What is far less contentious is international interoperability being on the roadmap. This means that if a person travels to Ireland or Germany, for example, the app will notify users if a local person they’ve been exposed to tests positive. The NHSX app is also part of the EU gateway project which, in September 2020, announced trials interconnecting the back-end servers of the official apps from the Czech Republic, Denmark, Germany, Italy, Ireland and Latvia.

Developed and set up by T-Systems and SAP – the two bodies responsible for the development of the German app, which by July 2020, barely a month after initial introduction, had been downloaded 15.8 million times – the gateway is designed to ensure that apps work seamlessly across borders and hence users will only need to install one app, even if they travel abroad.
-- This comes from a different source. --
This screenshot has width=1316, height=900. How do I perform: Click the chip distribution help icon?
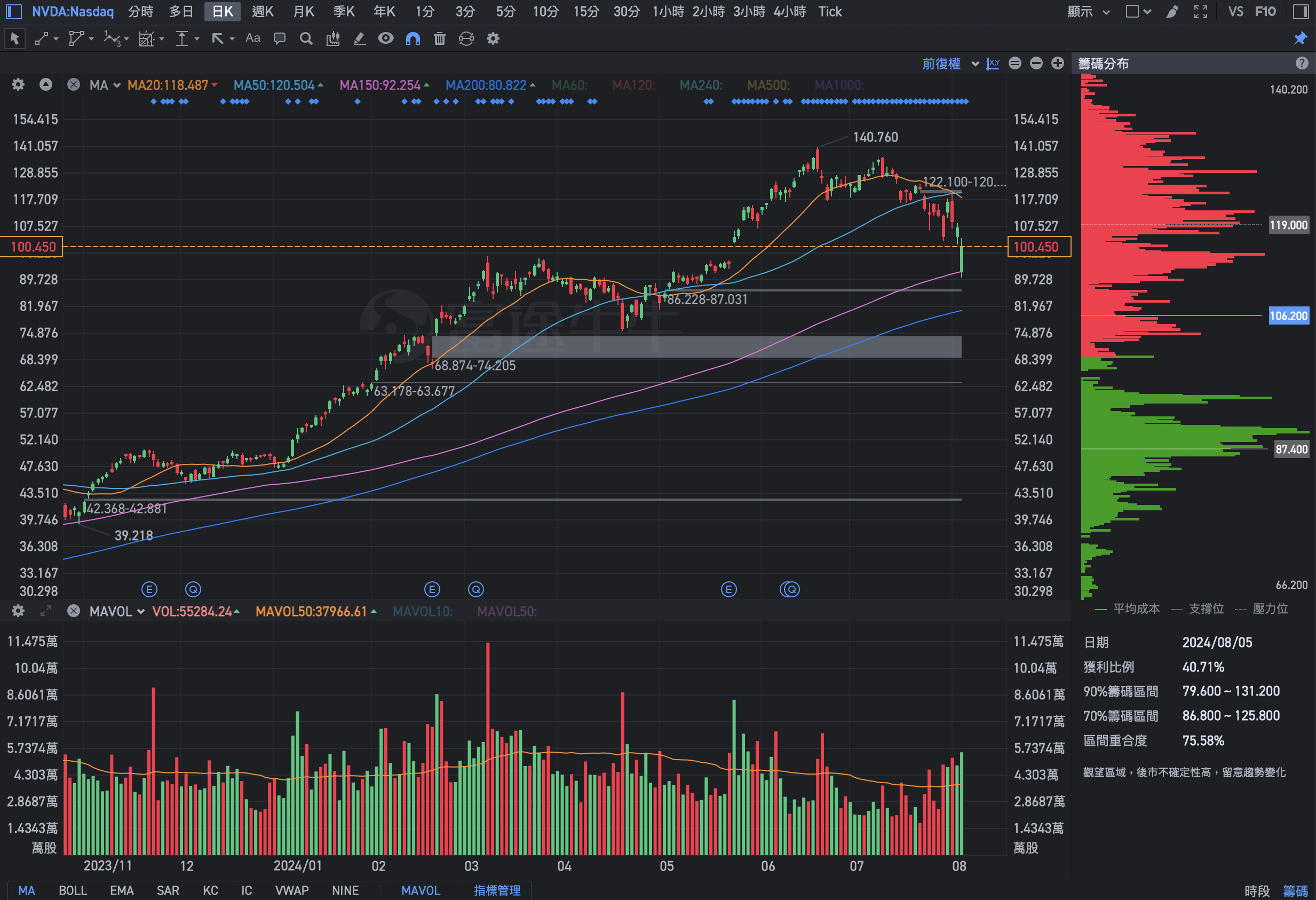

In addition to Zühlke, Ireland’s NearForm is a key player, handling the technical aspects on behalf of the Irish health authorities.

Reflecting on the project to date, Emmerich said he’s proud of what he and his team have achieved, especially given the time constraints. He noted that after seeing the timesheets of some people on the team, he’s actually worried about their health, and when assessing whether he would have done anything differently, he said he would have not let that happen and would have instead increased the team at his disposal.

To date, it looks like the app has been a success, with in excess of 10 million downloads in its first three days of availability. However, early teething troubles were identified in entering test results for hospitals in England, although these issues were dealt with in a matter of days. But while that has been addressed, it exemplifies the success of the app is not just contingent on its technical capabilities, but rather how it fits into and adds value to the Test and Trace programme as a whole. This is where having the most feature-rich app could prove rather handy.